Court of Appeals of Ohio, Sixth District, Erie County
Feb 16, 2001
Court of Appeals No. E-00-003, Trial Court No. 99-CR-194 (Ohio Ct. App. Feb. 16, 2001)

Opinion

Court of Appeals No. E-00-003, Trial Court No. 99-CR-194.

Decided: February 16, 2001.

Kevin J. Baxter, prosecuting attorney, and Mary Ann Barylski, for appellee.

Daniel J. Brady, for appellant.


DECISION AND JUDGMENT ENTRY


This cause is before the court on appeal from a judgment of the Erie County Court of Common Pleas wherein appellant, Edward Duane Brewer, pled guilty to one count of sexual battery. The court imposed a maximum sentence of five years. Appellant asserts the following assignments of error:

"THE TRIAL COURT ERRED BY DENYING APPELLANT'S MOTION TO WITHDRAW THE PLEA OF NOT GUILTY WITHOUT CONDUCTING A FULL AND FAIR HEARING ON THE MOTION."

"THE TRIAL COURT ERRED WHEN IT SENTENCED APPELLANT TO THE MAXIMUM ALLOWABLE SENTENCE WITHOUT MAKING THE REQUIRED FINDINGS AS PROVIDED FOR IN OHIO REVISED CODE SECTION 2929.14(C)."

"THE TRIAL COURT ERRED BY NOT GRANTING APPELLANT'S REQUEST FOR NEW COUNSEL PRIOR TO HIS PLEA RENDERING HIS PLEA INVOLUNTARY."

**DATA SHOWN:**

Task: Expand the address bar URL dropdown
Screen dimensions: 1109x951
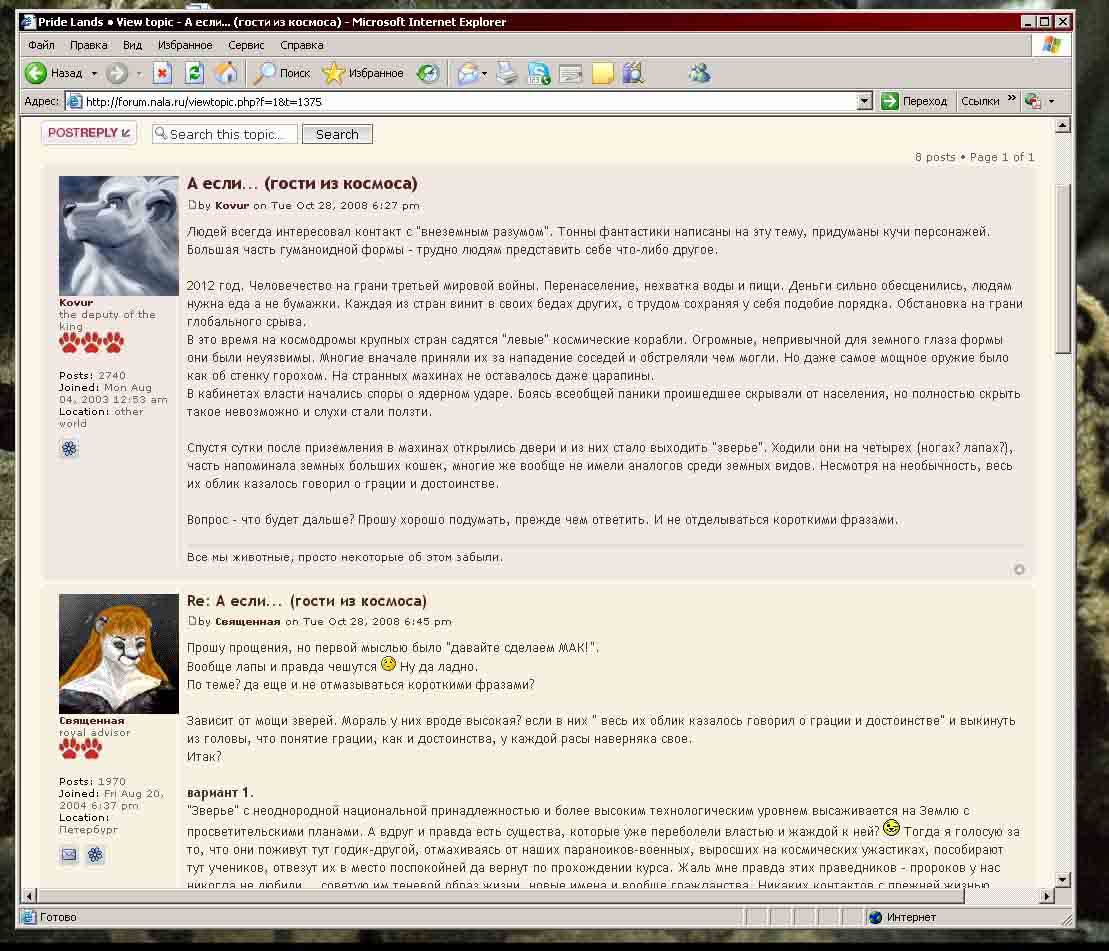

**GOAL:** Copy the court opinion word for word from "Court of Appeals of" to "Brady, for appellant.". The lines come from a different source than the court opinion.

**ANSWER IN FULL:**
Court of Appeals of Ohio, Sixth District, Erie County
Feb 16, 2001
Court of Appeals No. E-00-003, Trial Court No. 99-CR-194 (Ohio Ct. App. Feb. 16, 2001)

Opinion

Court of Appeals No. E-00-003, Trial Court No. 99-CR-194.

Decided: February 16, 2001.

Kevin J. Baxter, prosecuting attorney, and Mary Ann Barylski, for appellee.

Daniel J. Brady, for appellant.